**EXERCISE AIM**
Return every line of the data below without alteration, omitting the pictures.

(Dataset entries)
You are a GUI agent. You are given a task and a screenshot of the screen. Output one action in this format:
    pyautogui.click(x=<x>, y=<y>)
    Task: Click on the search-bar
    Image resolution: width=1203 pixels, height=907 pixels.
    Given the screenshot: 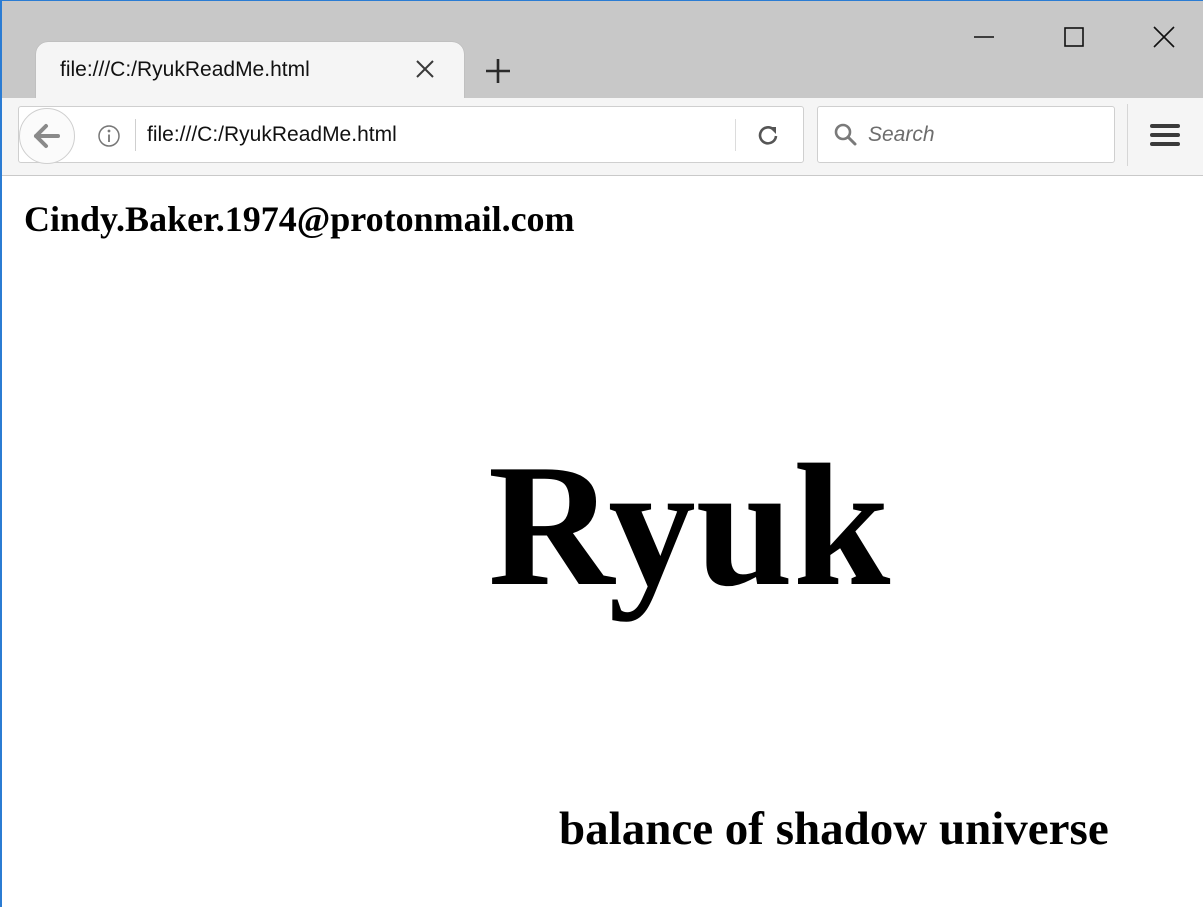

**SOLUTION FOR THIS PROBLEM**
You are a GUI agent. You are given a task and a screenshot of the screen. Output one action in this format:
    pyautogui.click(x=<x>, y=<y>)
    Task: Click on the search-bar
    Image resolution: width=1203 pixels, height=907 pixels.
    Given the screenshot: 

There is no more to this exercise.